Role of the President

The Lisbon Treaty made the role of the President of the European Council, hitherto held by the head of state or government of the Member State holding the six-monthly rotating presidency, a full-time one.  Under Article 15 (5) the European Council elects its President by QMV for a term of two and a half years, renewable once.  Although it is not in the treaties, the consensus is that the holder of the post should have held national office as prime minister or president prior to their election (they cannot hold any national office whilst serving in the role of President).  Article 15 gives five duties to the President:

  • to chair the European Council and to “drive forward its work”;
  • to ensure the preparation and continuity of the work of the European Council, in co-operation with the Commission and the basis of the work of the general affairs council;
  • to “facilitate cohesion and consensus” within the European Council;
  • to report back to the European Parliament after each meeting;
  • to represent the EU externally at the level of head of state or head of government on issues concerning CFSP but “without prejudice to the powers of the High Representative”.
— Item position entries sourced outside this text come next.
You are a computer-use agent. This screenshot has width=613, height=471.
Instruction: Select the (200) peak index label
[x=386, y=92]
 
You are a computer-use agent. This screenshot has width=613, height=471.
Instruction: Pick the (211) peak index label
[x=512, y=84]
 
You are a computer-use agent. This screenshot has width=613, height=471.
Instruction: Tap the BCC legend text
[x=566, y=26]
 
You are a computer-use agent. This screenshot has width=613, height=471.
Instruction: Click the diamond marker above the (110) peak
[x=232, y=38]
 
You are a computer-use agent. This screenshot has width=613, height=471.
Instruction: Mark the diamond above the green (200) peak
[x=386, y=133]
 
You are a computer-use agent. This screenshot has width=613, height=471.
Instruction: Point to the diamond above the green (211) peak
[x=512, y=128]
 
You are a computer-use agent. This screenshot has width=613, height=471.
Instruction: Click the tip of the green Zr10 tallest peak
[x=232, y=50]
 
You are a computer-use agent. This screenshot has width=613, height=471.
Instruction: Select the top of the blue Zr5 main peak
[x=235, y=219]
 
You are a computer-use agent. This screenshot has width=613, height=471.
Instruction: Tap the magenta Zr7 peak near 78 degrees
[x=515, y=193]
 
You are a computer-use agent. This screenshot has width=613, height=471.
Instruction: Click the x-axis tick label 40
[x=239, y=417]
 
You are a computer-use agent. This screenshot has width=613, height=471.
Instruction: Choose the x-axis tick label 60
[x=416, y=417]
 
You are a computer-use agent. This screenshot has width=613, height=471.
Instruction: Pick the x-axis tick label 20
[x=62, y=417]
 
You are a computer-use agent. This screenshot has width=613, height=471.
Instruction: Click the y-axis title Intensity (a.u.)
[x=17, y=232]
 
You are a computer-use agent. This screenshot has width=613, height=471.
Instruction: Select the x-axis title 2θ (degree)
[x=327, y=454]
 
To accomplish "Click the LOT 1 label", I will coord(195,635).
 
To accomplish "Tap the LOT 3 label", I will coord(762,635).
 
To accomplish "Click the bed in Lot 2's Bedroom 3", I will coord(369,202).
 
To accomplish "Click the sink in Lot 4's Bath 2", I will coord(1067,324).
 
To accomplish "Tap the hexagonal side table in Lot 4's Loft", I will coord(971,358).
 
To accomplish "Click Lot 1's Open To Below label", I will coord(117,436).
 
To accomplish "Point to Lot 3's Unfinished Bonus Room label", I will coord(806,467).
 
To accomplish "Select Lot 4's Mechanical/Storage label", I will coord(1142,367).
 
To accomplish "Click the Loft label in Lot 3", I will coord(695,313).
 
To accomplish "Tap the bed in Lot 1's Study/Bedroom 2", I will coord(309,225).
In practice, the role of President is still developing.  There is potential for the holder to come into conflict with the President of the Commission and/or the High Representative.  This has not happened yet but there have been tensions over who should lead on the eurozone crisis.



One of the arguments against making the European Council an institution was that it would result in greater inter-governmentalism – i.e. power would shift from the Commission making policy recommendations independently of party politicians which benefit the whole EU to national leaders indulging in a process of horse-trading largely determined by domestic political factors rather than the best interests of the community as a whole.  Quite a few national politicians would see that argument against as being very much the best argument for increasing the role of the European Council in the face of a European electorate less enamoured of integration than in the past.

The decision of the eurozone states to make the President of the European Council also the president of the euro summit raises questions about whether a politician from a non-eurozone Member State could occupy the presidency of the European Council in future.

Whatever the arguments of the past, the Lisbon Treaty has reshaped the leadership of the EU, giving greater authority and power to the European Council.  This enables Member States, acting together, to provide leadership to the EU.

  1.   It should not be confused with the Council of Europe, which is wholly separate from the EU, or the Council of Ministers, the legislative and policy-making body of the EU which operates at a lower level.
  2.   The independents are Prime Minister Mario Monti (Italy) and President Grybauskaite (Lithuania).